DevOps Maturity Model: Definition & Key Factors
date_range - 2 years ago

When it comes to DevOps, there are four key areas where companies should concentrate their efforts. Culture and organization, CI/CD, testing, and architecture.

Many firms focus solely on CI/CD and automation, but until these organizations correct culture, architecture, and testing standards in place they will never reap the full advantages of DevOps.

Most people perceive DevOps to be more of a cultural movement than a technological one. To enable DevOps advantages one needs cross-functional cooperation as well as a pervasive mindset that embraces quick failure. Most importantly, obtaining buy-in from all stakeholders is essential to ensuring that the transition is not regarded as negative or actively undermined by employees.

Business and Culture

According to a Gartner estimate, three-quarters of DevOps programs will fail to achieve expectations by 2022 due to the company's inability to handle organizational and cultural change difficulties. The key causes of these failures, according to Gartner, are a lack of business outcomes consideration, lack of buy-in from employees, lack of teamwork, and unreasonable expectations.

While this implies that the majority of businesses will fail to fulfill their objectives, it equally implies that some businesses will succeed.

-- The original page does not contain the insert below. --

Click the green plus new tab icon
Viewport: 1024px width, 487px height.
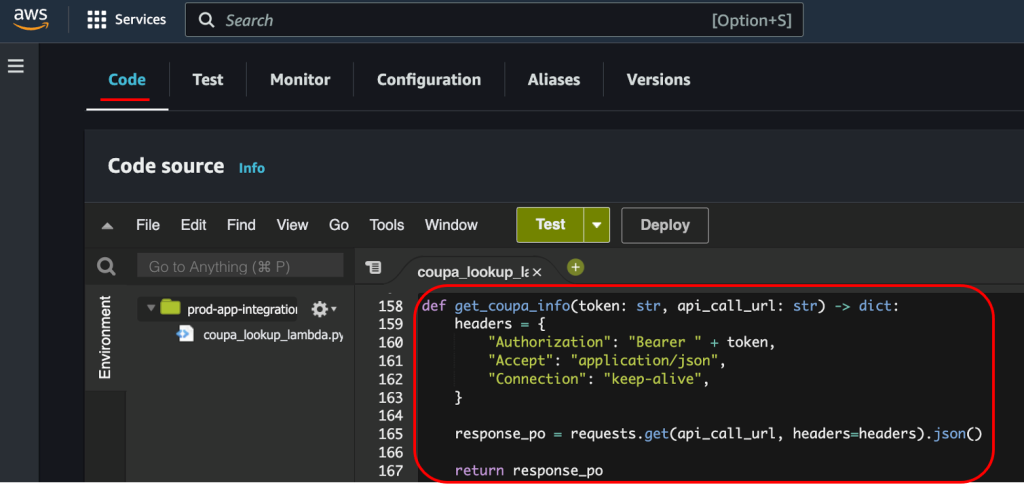point(575,267)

The following are some important guidelines to follow in order to provide your organization with the best chance of obtaining the desired results:

  • For each product, there is a distinct team.
  • Each group has its own to-do list.
  • The team is in charge of the product from conception to completion.
  • Work is prioritized based on the requirements of the release.
  • The boundary between development and testing does not exist.
  • Acceptance criteria are clearly established in the requirements.

CI/CD

The purpose of CI/CD is to create higher-quality software by testing early and preventing bugs before they occur. This is due to the capacity to detect flaws and quality issues on smaller code modifications sooner in the development process. In the end, this reduces the time it takes for end-users to provide feedback to the development team.

Additionally, merges when committing are considerably less likely to be required due to several developers making changes to the same code, allowing developers to commit changes more frequently while still preserving stability.

CI/CD isn't just a good idea for agile development. Its adoption is also widely recognized as essential before launching a DevOps campaign. Some may argue that it is the most accurate metric for evaluating the overall DevOps project. In any event, if your procedures have too many manual stages or layers of bureaucracy, they will be too slow to succeed.

To detect faults early and avoid wasting time with unnecessary manual actions, it's best to strive to automate the development and testing procedures. However, before automating, it is critical to establish a well-defined process. Any inherent problems in an undefined or non-optimal process will simply be exacerbated by automating it. The pipeline must also be built to be scalable over time, allowing for the transparent addition of new features and needs to the automated build process.

When you practice each of the activities listed below, you may be confident that your CI/CD processes are competent.

  • A process of construction that is efficient
  • Deployment
  • Management of code
  • Management of data
  • Testing continuously

How architecture and design contribute to the process?

While culture, CI/CD, and continuous testing are important for getting the most out of a DevOps initiative, your capacity to completely mature in DevOps (or even begin using DevOps approaches) will be determined by the application architecture and design you've set.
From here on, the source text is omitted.